Suçlular ve ceza çekenler


Artık yolun bittiği yere mi geliyoruz? Sanayi inkılâbı, reform hareketleri, uzay, bilişim çağı, sosyalleşme, medeni yaşam, sınırsız üretmek ve çılgınca tüketmek, ilerleme döngüsü, hayvani ihtiraslar, silahlı-silahsız hükmetme, adaletsiz paylaşım… İşte gelinen son nokta. Afrika boynuzundaki sefalet ve Somali.

Yıllar önce ilahi emirle tebliğ edilmiş, uygulanmış örnek yaşam anlayışı bu gün yeni keşfedilmiş gibi, farklı söylemlerle akademik tanımlamalarla gün yüzüne çıkarılmakta, buna çevre bilinci sürdürülebilir yaşam ilkesi denmektedir. Bunu yaparken yine samimi değiller, bu örgütlenmenin altında rant, dini ve siyasi hükmetme sevdası yatmaktadır.

Sürdürülebilir yaşam ilkesi, nedir, nasıldır? Merak edenimiz açıp bakanımız oldu mu, bunu sorgulamalıyız. Açılımı canlıların hayatlarını idame ettirebileceği ölçüde dünyadan istifade etmesidir. Dünya çevre örgütlerinin son onbeş yılda ağızlarından düşürmedikleri sanki yeni keşfedilmiş gibi kullandıkları bu çevre sloganı sürdürülebilir yaşam ilkesine insanlık hiçte yabancı değildir. Bu tanımlama Kur’an’ın anlatımı, Rasulullah’ın sünneti, dinimizin insanlığa emridir.

Yaşadığımız dünyayı eşit olarak her canlının kullanma hakkı vardır. Dünya bize ayrılmış sınırlar içerisinde asgari ölçüde kullanılarak evlatlarımıza teslim edeceğimiz bir emanettir… O halde varlıklı olmak her şeyi alabilme, hoyratça kullanabilme hakkını insanlara vermemektedir.

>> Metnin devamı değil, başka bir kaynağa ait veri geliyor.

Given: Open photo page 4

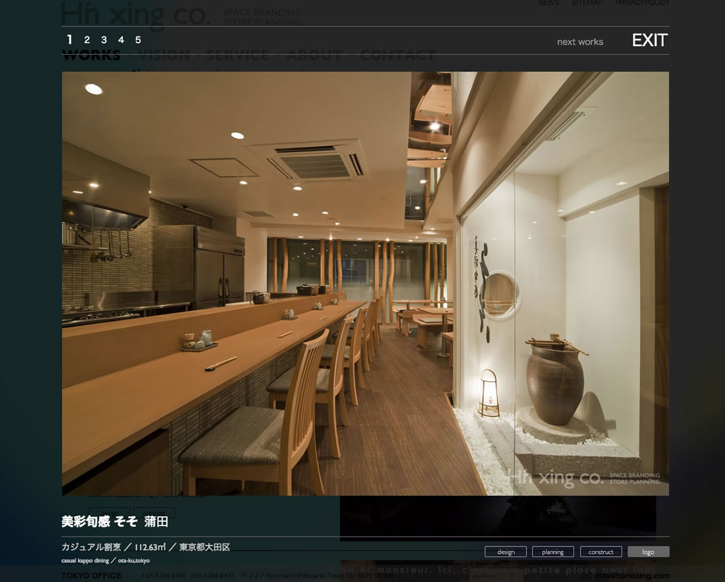Looking at the screenshot, I should click(121, 40).

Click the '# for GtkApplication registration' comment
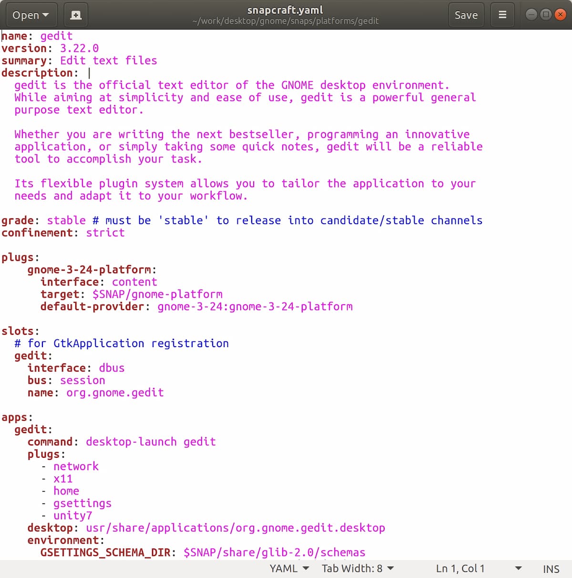click(x=122, y=343)
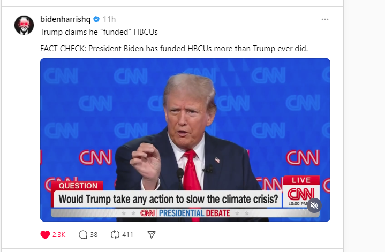Click the blue verified badge
This screenshot has height=252, width=385.
coord(96,19)
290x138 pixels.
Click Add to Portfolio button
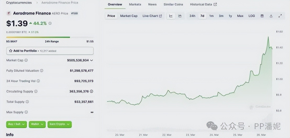[50, 51]
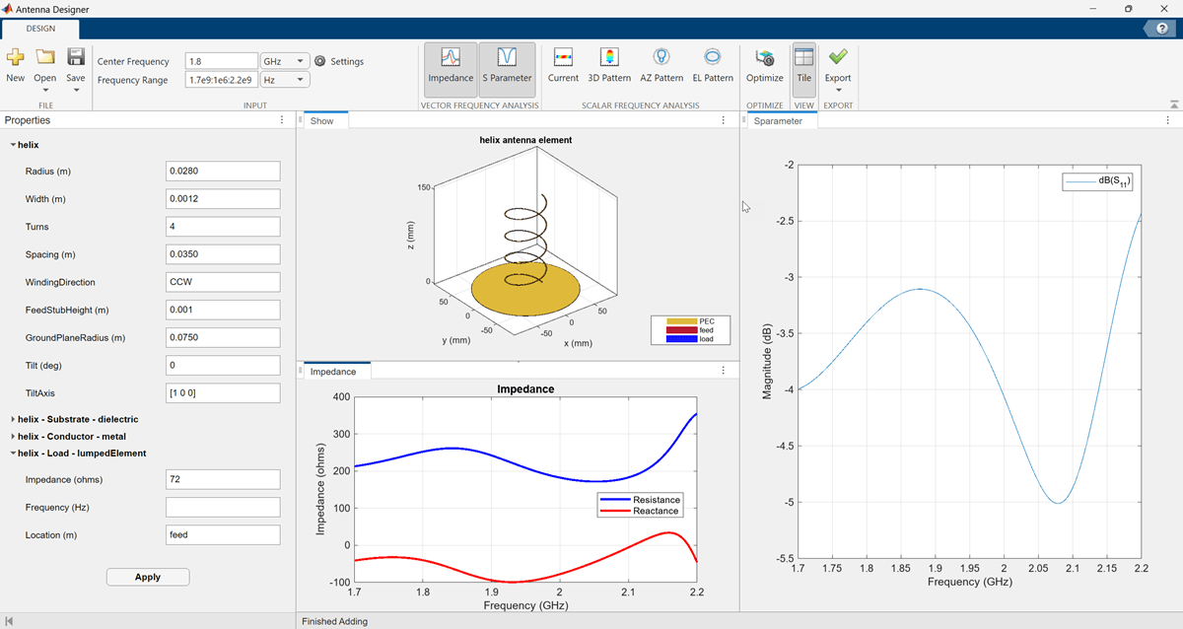Expand the helix - Substrate - dielectric section
This screenshot has height=629, width=1183.
tap(14, 419)
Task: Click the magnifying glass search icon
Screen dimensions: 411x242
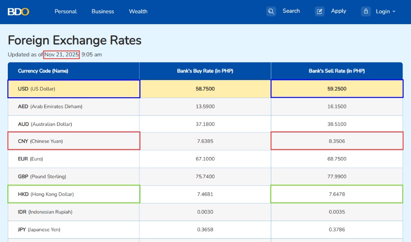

Dünya bitmez tükenmez kaynaklar mekânı değildir. Hayati ihtiyacımızdan fazla tüketmenin haram olduğu unutulmamalıdır. Yaratılış gayesini bilenler bunun farkındadır. Peygamberimizin suyun bol olduğu nehir kıyısında dahi, abdest alırken ‘israftan kaçının’ öğüdünün gerekçesi budur.

Unutulmamalı ki ihtiyacımız dışında kullandığımız her şey birilerinin hakkı olan bizim fazladan tükettiğimizdir. Bir bluejean üretmek için 30 ton temiz su kullanıldığını düşünürsek ikinci bir bluejeanımızın olması, susuzluktan hayatını kaybedenlerden daha önemli olmamalıdır. Hulasa ihtiyacımız dışında malik olduğumuz her şeyin bir hesabı olmalıdır.

İslam’da, çevre düşüncesi bir bütündür, tüm canlılar arasındaki karşılıklı ortak bir ilişki vardır. Üstün ve hâkim olarak yaratılan insanoğlunun bunu suistimal etmesi dünyanın sorunu ve sonudur. Evren ve onun içindeki mahlûkat hayvanlar, bitkiler, su ve toprağın insanlar tarafından kullanmasına izin verilmiştir, bu kaynakların sahibi insanlar değildir. Bugün hırs, ihtiras, tüketim ve israf ekonomisinin girdabında kaybolan insanlık kendi sonunu hazırlamaktadır. Somali insanlığın imtihanıdır. Suçlular ve cezasını çekenler hiç olmasa vicdanlarda sorgulanmalıdır.

Bu yıl doğu Afrika ülkeleri Somali, Etiyopya, Kenya, Eritre, Tanzanya, Uganda ve Burundi’de son 60 yılın en büyük kuraklığı yaşanmakta, başta çocuklar olmak üzere binlerce insanın susuzluk ve yetersiz beslenmeden yaşamını kaybettiği düşünülürse, bu durumda hiç kimse suçsuz değildir, yapacağımız yardımlarla bu gün bizler için helalleşme günü olabilir. Suçlular, dünyayı hor kullanan gelişmiş ülkeler, cezasını çekenler geri kalmış ülkeler.

Geçen yazımla alakalı bilgi isteyen arkadaşlarım için Darende Arıtma Tesisi: Projesi hazırlanıyor, yer teslimi yapılacak. Tamamlanan proje ihaleye çıkarak inşaat safhası başlayacak. 2012 sonunda tamamlanması hedefleniyor.

Gürün Arıtma tesisi: İnşaat çalışması devam ediyor, 2012 Ağustos’unda tamamlanarak faaliyete geçecek. 20 dönümlük alan üzerine kurulan tesis 4 milyon TL`ye malolacak.